-------- EXTRACTED TEXT --------

I think choosing these themes is tied to my conviction of not separating ourselves from the consequences of the world we all create together. We are part of the reality we live in, so I approach immediate, nearby contexts that generate this tension in me. My intention, whether I succeed or not, is to convey that these are not personal but structural problems, which is why I don’t focus on testimonies, but on images. I try not to feed the fear that separates us and to do an exercise in assuming this responsibility, however small this may be.


SB: Subida al cielo is the work that opens the exhibition and gives it its name. You began it in 2017 and developed it mainly in the UK, dealing with subjects such as decay and the perishability of the body, pain and suffering. How did you start photographing Subida al cielo?

LR: The work started with the concern of using photograph to make images that were more mythological orvatemporal, also in relation to pain, as a shareable experience. I was working in Bristol, the city in which I live, and I was gravitating towards the parks continuously. It was in the parks where the pace o the city was interrupted and allowed for more spontaneous encounters. When I speak about encounters, I mean it as provoking something unpredictable — amongst people that otherwise we may never encounter — because of structural reasons and how efficiently we use our time and with whom we share it.

In this period I started to meet people, some of which were sleeping rough at the time, living in the streets. I became interested in the conditions in which they were surviving and within the parks I found a space where social statuses blurred, a space where I may be able to make work.

-------- ENTRIES SHOWN --------

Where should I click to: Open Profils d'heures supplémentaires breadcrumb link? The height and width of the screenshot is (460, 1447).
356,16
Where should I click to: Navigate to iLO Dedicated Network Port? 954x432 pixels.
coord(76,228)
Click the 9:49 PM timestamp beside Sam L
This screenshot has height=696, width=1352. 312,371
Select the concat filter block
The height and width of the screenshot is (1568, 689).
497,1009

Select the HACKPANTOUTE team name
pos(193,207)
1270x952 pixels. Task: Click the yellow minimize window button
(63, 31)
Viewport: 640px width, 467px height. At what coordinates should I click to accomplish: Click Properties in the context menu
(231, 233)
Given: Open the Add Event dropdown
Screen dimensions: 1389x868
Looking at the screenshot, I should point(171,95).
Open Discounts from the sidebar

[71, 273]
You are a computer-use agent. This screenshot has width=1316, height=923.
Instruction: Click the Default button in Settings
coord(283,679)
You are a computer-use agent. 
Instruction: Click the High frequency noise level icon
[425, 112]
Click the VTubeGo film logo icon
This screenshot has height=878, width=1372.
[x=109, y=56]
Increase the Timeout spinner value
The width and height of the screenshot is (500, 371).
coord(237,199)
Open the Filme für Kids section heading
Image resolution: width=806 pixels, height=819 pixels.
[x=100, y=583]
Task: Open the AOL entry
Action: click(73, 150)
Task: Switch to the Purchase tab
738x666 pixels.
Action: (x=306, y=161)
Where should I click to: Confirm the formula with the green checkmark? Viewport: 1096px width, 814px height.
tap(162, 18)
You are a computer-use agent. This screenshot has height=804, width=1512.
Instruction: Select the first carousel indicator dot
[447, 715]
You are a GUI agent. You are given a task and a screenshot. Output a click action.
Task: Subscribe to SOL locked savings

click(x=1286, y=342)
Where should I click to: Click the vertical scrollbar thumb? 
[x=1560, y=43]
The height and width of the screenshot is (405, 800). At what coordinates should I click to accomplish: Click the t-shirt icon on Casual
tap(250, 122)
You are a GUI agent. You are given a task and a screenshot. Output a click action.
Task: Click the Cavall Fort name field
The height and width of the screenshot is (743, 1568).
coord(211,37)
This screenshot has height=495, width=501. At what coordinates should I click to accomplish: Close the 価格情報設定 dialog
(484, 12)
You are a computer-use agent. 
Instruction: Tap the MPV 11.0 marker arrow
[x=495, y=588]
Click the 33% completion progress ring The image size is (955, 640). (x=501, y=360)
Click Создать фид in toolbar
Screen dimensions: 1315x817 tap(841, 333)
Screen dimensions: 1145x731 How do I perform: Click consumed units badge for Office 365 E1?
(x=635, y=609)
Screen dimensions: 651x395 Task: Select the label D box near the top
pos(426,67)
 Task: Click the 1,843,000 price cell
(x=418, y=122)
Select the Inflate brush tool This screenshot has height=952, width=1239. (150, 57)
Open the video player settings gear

--------

DIRECTIVES:
#1 Return the part of the interview from "SB: Subida al" to "we share it.".
#2 Answer these questions using the interview:
(a) In what year was Subida al cielo begun?
(b) In which city does the photographer live?
(c) Where was the pace of the city interrupted?
The items have no connection to the interview.

SOLVED PROBLEMS:
#1
SB: Subida al cielo is the work that opens the exhibition and gives it its name. You began it in 2017 and developed it mainly in the UK, dealing with subjects such as decay and the perishability of the body, pain and suffering. How did you start photographing Subida al cielo?

LR: The work started with the concern of using photograph to make images that were more mythological orvatemporal, also in relation to pain, as a shareable experience. I was working in Bristol, the city in which I live, and I was gravitating towards the parks continuously. It was in the parks where the pace o the city was interrupted and allowed for more spontaneous encounters. When I speak about encounters, I mean it as provoking something unpredictable — amongst people that otherwise we may never encounter — because of structural reasons and how efficiently we use our time and with whom we share it.

#2
(a) 2017
(b) Bristol
(c) In the parks